* **DATA EXCERPTS**:
— start —
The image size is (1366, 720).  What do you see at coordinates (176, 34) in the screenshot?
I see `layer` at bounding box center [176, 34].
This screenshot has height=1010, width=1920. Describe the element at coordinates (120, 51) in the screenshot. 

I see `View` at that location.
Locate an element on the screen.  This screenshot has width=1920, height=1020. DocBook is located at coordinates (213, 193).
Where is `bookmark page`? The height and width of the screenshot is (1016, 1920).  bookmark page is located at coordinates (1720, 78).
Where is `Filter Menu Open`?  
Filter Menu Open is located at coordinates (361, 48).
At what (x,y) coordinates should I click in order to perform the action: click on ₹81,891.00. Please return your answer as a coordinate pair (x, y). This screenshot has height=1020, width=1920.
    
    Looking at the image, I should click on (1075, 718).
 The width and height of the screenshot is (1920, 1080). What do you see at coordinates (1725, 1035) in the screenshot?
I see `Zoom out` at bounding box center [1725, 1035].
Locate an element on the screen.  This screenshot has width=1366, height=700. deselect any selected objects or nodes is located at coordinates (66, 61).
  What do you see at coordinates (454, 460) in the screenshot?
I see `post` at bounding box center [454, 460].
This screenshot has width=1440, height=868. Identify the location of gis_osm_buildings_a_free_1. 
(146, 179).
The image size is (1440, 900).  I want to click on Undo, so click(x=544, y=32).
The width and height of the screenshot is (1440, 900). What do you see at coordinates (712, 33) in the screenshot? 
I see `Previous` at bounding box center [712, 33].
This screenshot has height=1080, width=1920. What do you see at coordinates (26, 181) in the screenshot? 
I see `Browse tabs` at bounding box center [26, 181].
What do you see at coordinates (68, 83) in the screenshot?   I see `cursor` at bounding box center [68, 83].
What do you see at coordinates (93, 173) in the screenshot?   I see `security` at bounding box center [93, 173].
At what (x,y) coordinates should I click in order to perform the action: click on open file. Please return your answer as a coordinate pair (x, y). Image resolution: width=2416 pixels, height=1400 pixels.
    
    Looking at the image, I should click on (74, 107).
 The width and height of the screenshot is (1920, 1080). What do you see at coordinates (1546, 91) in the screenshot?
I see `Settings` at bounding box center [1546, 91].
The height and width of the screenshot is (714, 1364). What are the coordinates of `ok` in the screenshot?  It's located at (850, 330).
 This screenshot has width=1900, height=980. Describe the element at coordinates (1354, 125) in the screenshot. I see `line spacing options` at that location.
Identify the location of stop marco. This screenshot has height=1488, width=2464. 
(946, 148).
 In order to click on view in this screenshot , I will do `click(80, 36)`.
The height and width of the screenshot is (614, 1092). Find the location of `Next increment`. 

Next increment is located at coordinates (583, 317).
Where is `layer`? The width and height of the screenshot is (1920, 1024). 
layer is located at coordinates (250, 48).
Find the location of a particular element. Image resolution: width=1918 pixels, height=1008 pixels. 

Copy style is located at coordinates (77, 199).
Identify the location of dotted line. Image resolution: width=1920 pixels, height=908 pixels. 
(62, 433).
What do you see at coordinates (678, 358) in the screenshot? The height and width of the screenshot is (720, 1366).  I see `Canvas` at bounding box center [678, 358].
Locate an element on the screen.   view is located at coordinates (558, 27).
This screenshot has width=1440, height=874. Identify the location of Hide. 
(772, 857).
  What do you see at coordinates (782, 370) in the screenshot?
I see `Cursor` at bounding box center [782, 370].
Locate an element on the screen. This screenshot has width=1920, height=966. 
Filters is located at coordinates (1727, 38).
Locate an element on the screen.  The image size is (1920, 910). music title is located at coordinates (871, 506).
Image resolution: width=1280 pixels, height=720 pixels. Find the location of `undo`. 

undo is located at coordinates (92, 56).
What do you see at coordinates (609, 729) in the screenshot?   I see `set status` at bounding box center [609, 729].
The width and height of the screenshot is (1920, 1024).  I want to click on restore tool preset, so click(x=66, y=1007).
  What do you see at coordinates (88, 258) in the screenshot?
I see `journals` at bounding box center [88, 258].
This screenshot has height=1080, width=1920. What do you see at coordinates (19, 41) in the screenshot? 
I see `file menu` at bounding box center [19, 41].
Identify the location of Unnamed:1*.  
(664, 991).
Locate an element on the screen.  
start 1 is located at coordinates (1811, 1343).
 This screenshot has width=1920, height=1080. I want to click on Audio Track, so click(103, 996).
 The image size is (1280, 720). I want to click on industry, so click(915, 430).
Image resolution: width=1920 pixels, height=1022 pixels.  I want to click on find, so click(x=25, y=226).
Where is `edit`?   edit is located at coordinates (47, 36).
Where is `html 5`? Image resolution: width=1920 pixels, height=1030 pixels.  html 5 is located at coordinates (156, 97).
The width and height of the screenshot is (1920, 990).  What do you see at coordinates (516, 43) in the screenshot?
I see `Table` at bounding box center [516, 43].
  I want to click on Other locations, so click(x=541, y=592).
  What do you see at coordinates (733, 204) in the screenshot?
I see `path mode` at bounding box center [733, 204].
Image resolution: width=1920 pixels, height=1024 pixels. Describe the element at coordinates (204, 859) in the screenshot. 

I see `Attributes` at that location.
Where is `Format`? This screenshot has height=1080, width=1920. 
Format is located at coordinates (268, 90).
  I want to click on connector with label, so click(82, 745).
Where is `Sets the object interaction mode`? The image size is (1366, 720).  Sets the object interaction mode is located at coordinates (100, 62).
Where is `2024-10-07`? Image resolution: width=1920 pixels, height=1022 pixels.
— end —
* **INSTRUCTION**:
Convert the rows above into a numbered list, dropping any blank lines.

* **EXPECTED ANSWER**:
1. The image size is (1366, 720).  What do you see at coordinates (176, 34) in the screenshot?
2. I see `layer` at bounding box center [176, 34].
3. This screenshot has height=1010, width=1920. Describe the element at coordinates (120, 51) in the screenshot. 
4. I see `View` at that location.
5. Locate an element on the screen.  This screenshot has width=1920, height=1020. DocBook is located at coordinates (213, 193).
6. Where is `bookmark page`? The height and width of the screenshot is (1016, 1920).  bookmark page is located at coordinates (1720, 78).
7. Where is `Filter Menu Open`?  
8. Filter Menu Open is located at coordinates (361, 48).
9. At what (x,y) coordinates should I click in order to perform the action: click on ₹81,891.00. Please return your answer as a coordinate pair (x, y). This screenshot has height=1020, width=1920.
10.     Looking at the image, I should click on (1075, 718).
11.  The width and height of the screenshot is (1920, 1080). What do you see at coordinates (1725, 1035) in the screenshot?
12. I see `Zoom out` at bounding box center [1725, 1035].
13. Locate an element on the screen.  This screenshot has width=1366, height=700. deselect any selected objects or nodes is located at coordinates (66, 61).
14.   What do you see at coordinates (454, 460) in the screenshot?
15. I see `post` at bounding box center [454, 460].
16. This screenshot has width=1440, height=868. Identify the location of gis_osm_buildings_a_free_1. 
17. (146, 179).
18. The image size is (1440, 900).  I want to click on Undo, so click(x=544, y=32).
19. The width and height of the screenshot is (1440, 900). What do you see at coordinates (712, 33) in the screenshot? 
20. I see `Previous` at bounding box center [712, 33].
21. This screenshot has height=1080, width=1920. What do you see at coordinates (26, 181) in the screenshot? 
22. I see `Browse tabs` at bounding box center [26, 181].
23. What do you see at coordinates (68, 83) in the screenshot?   I see `cursor` at bounding box center [68, 83].
24. What do you see at coordinates (93, 173) in the screenshot?   I see `security` at bounding box center [93, 173].
25. At what (x,y) coordinates should I click in order to perform the action: click on open file. Please return your answer as a coordinate pair (x, y). Image resolution: width=2416 pixels, height=1400 pixels.
26.     Looking at the image, I should click on (74, 107).
27.  The width and height of the screenshot is (1920, 1080). What do you see at coordinates (1546, 91) in the screenshot?
28. I see `Settings` at bounding box center [1546, 91].
29. The height and width of the screenshot is (714, 1364). What are the coordinates of `ok` in the screenshot?  It's located at (850, 330).
30.  This screenshot has width=1900, height=980. Describe the element at coordinates (1354, 125) in the screenshot. I see `line spacing options` at that location.
31. Identify the location of stop marco. This screenshot has height=1488, width=2464. 
32. (946, 148).
33.  In order to click on view in this screenshot , I will do `click(80, 36)`.
34. The height and width of the screenshot is (614, 1092). Find the location of `Next increment`. 
35. Next increment is located at coordinates (583, 317).
36. Where is `layer`? The width and height of the screenshot is (1920, 1024). 
37. layer is located at coordinates (250, 48).
38. Find the location of a particular element. Image resolution: width=1918 pixels, height=1008 pixels. 
39. Copy style is located at coordinates (77, 199).
40. Identify the location of dotted line. Image resolution: width=1920 pixels, height=908 pixels. 
41. (62, 433).
42. What do you see at coordinates (678, 358) in the screenshot? The height and width of the screenshot is (720, 1366).  I see `Canvas` at bounding box center [678, 358].
43. Locate an element on the screen.   view is located at coordinates (558, 27).
44. This screenshot has width=1440, height=874. Identify the location of Hide. 
45. (772, 857).
46.   What do you see at coordinates (782, 370) in the screenshot?
47. I see `Cursor` at bounding box center [782, 370].
48. Locate an element on the screen. This screenshot has width=1920, height=966. 
49. Filters is located at coordinates (1727, 38).
50. Locate an element on the screen.  The image size is (1920, 910). music title is located at coordinates (871, 506).
51. Image resolution: width=1280 pixels, height=720 pixels. Find the location of `undo`. 
52. undo is located at coordinates (92, 56).
53. What do you see at coordinates (609, 729) in the screenshot?   I see `set status` at bounding box center [609, 729].
54. The width and height of the screenshot is (1920, 1024).  I want to click on restore tool preset, so click(x=66, y=1007).
55.   What do you see at coordinates (88, 258) in the screenshot?
56. I see `journals` at bounding box center [88, 258].
57. This screenshot has height=1080, width=1920. What do you see at coordinates (19, 41) in the screenshot? 
58. I see `file menu` at bounding box center [19, 41].
59. Identify the location of Unnamed:1*.  
60. (664, 991).
61. Locate an element on the screen.  
62. start 1 is located at coordinates (1811, 1343).
63.  This screenshot has width=1920, height=1080. I want to click on Audio Track, so click(103, 996).
64.  The image size is (1280, 720). I want to click on industry, so click(915, 430).
65. Image resolution: width=1920 pixels, height=1022 pixels.  I want to click on find, so click(x=25, y=226).
66. Where is `edit`?   edit is located at coordinates (47, 36).
67. Where is `html 5`? Image resolution: width=1920 pixels, height=1030 pixels.  html 5 is located at coordinates (156, 97).
68. The width and height of the screenshot is (1920, 990).  What do you see at coordinates (516, 43) in the screenshot?
69. I see `Table` at bounding box center [516, 43].
70.   I want to click on Other locations, so click(x=541, y=592).
71.   What do you see at coordinates (733, 204) in the screenshot?
72. I see `path mode` at bounding box center [733, 204].
73. Image resolution: width=1920 pixels, height=1024 pixels. Describe the element at coordinates (204, 859) in the screenshot. 
74. I see `Attributes` at that location.
75. Where is `Format`? This screenshot has height=1080, width=1920. 
76. Format is located at coordinates (268, 90).
77.   I want to click on connector with label, so click(82, 745).
78. Where is `Sets the object interaction mode`? The image size is (1366, 720).  Sets the object interaction mode is located at coordinates (100, 62).
79. Where is `2024-10-07`? Image resolution: width=1920 pixels, height=1022 pixels.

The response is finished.